● Document passage

Running away from print, toward TV: After months of speculation about Tribune Co. selling off its newspapers, the company announced this week it will split the papers off into a separate company. Tribune’s eight newspapers, led by the Chicago Tribune, Los Angeles Times, and Baltimore Sun, will become Tribune Publishing Co., with its broadcasting assets, including its 42 local TV stations and the cable channel WGN America, remaining part of Tribune proper.

The Chicago Tribune has the basics of the split, while The New York Times put the move into context, explaining that it’s meant to avoid some taxes and it’s part of a larger quarantining of print by major media companies, such as News Corp. and Time Warner. Meanwhile, the people everyone’s talking about as a potential buyer for Tribune Co.’s newspapers, the Koch brothers, said a bid was “possible.”

Here at the Lab, Ken Doctor wrote a strong analysis of the move: Tribune Co., he said, still plans to sell the papers, and will keep all of its reliably profitable assets under Tribune Co. flag. The main goal: ”make sure the newspaper assets don't muddy the big broadcast play, and set the clock to do that. Chart the path. Buy some time. Hope for the best.” It’s the same strategy laid out by industry analyst Alan Mutter, who explained why media companies are cutting and running on print. As Doctor put it, “Metro newspaper companies are finding they are no longer creatures of the market.”

The other side of this retreat is a move deeper into TV, as both Tribune and Gannett have recently bought substantial local TV properties. Poynter’s Rick Edmonds gave some good background on the newfound attractiveness of TV stations. The New York Times’ Brian Stelter explained why swing-state stations — with their political advertising prowess — have become especially hot properties, and The Times’ David Carr issued a caution about their cost-cutting and revenue-declining downsides.

Mutter was similarly wary: In a pair of posts, he laid out the reason for the TV grab (it’s simply been a more reliably profitable business than print) and warned that as smart TV and multiplatform viewing rise, the local TV industry could collapse as newspapers did.

apple-ibooks-education

A collusion ruling on ebooks: A U.S. federal judge ruled this week that Apple colluded with five publishing giants to raise ebook prices as a way to break up Amazon’s dominance in that market. Reuters and The New York Times have good explanations of the case and its possible fallout, while paidContent Laura Hazard Owen has a shorter primer, including a note that consumers aren’t likely to see any change in ebook prices.

Jon Brodkin of Ars Technica wrote a more thorough explanation of the judge’s rationale in his ruling: The central aspect was a clause in Apple’s contracts with publishers that didn’t allow them to sell ebooks for a cheaper price than Apple’s, forcing Amazon to raise its prices and the publishers to adopt a different selling model (the agency model). John Gruber at Daring Fireball also pointed out that Steve Jobs’ 2010 statement to All Things D’s Kara Swisher was cited by the judge as a key piece of evidence of Apple’s intentions.

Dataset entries
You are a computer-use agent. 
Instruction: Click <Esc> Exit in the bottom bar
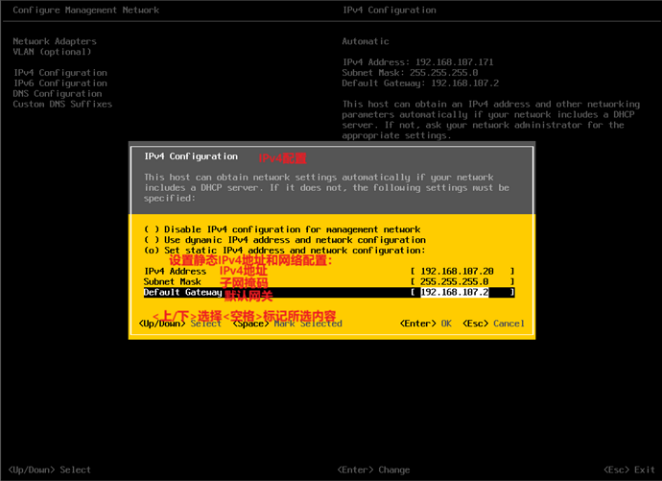click(x=628, y=469)
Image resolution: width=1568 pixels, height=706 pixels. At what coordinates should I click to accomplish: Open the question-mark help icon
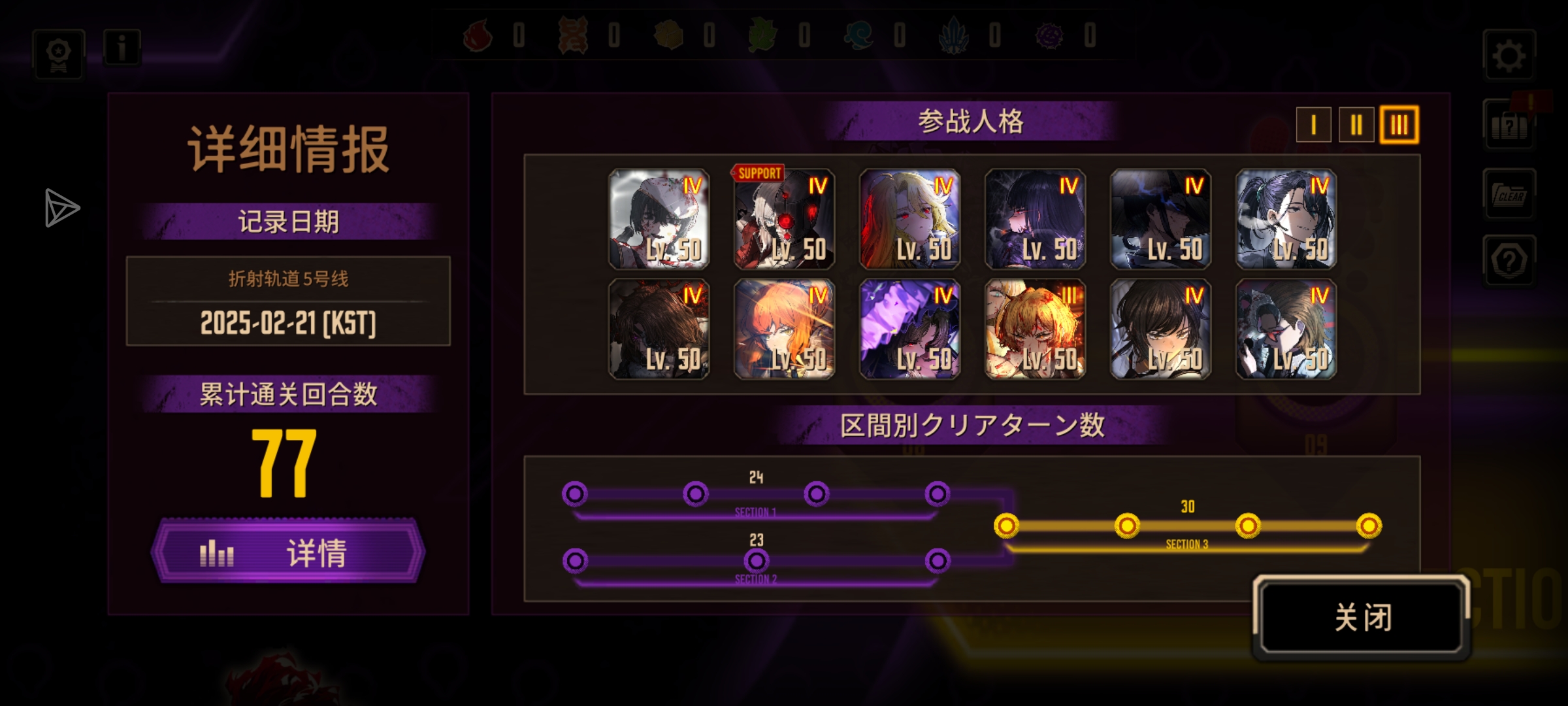tap(1509, 261)
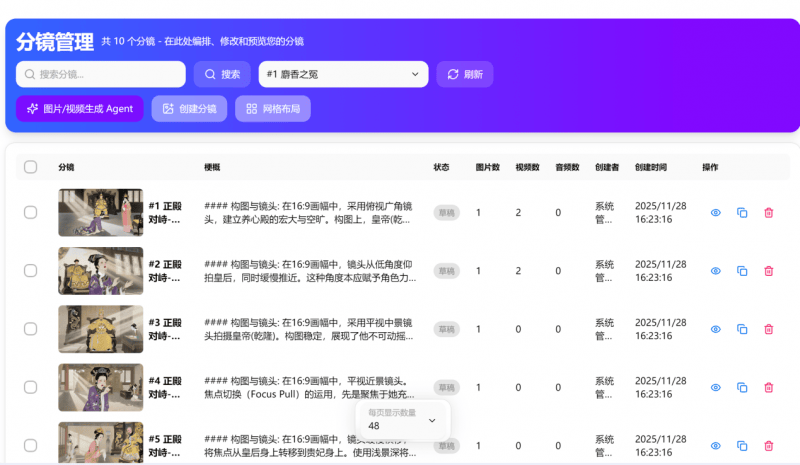Expand the 每页显示数量 page size dropdown

[403, 420]
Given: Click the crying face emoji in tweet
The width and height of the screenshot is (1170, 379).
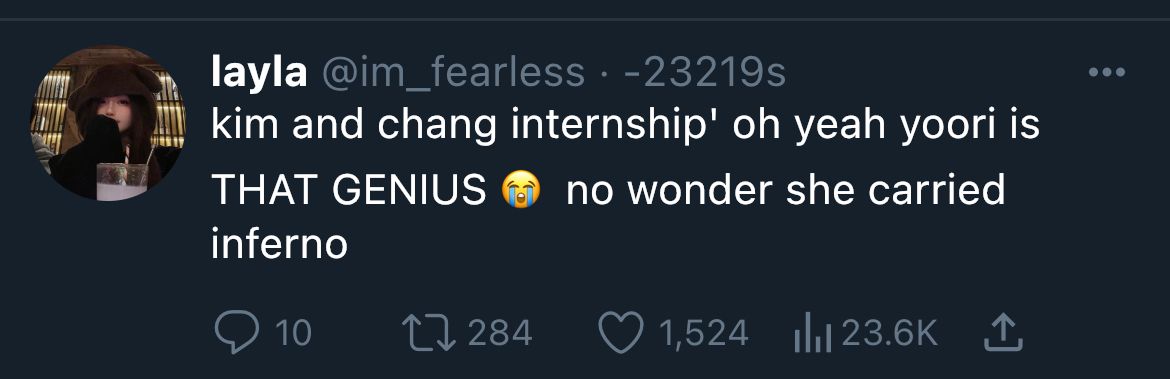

● Problems and tasks
(1) Summarize the media roundup in two sentences.
(2) Reproduce the media roundup from "apple-ibooks-education" up to and including "in ebook prices.".
Use only the media roundup to respond.

● Responses per task
(1) Tribune Co. announced it will split its eight newspapers off into a separate company, Tribune Publishing Co., and keep its broadcasting assets, as media companies retreat from print and move deeper into local TV. In separate news, a U.S. federal judge ruled that Apple colluded with five publishing giants to raise ebook prices in order to break up Amazon's dominance of that market.

(2)
apple-ibooks-education

A collusion ruling on ebooks: A U.S. federal judge ruled this week that Apple colluded with five publishing giants to raise ebook prices as a way to break up Amazon’s dominance in that market. Reuters and The New York Times have good explanations of the case and its possible fallout, while paidContent Laura Hazard Owen has a shorter primer, including a note that consumers aren’t likely to see any change in ebook prices.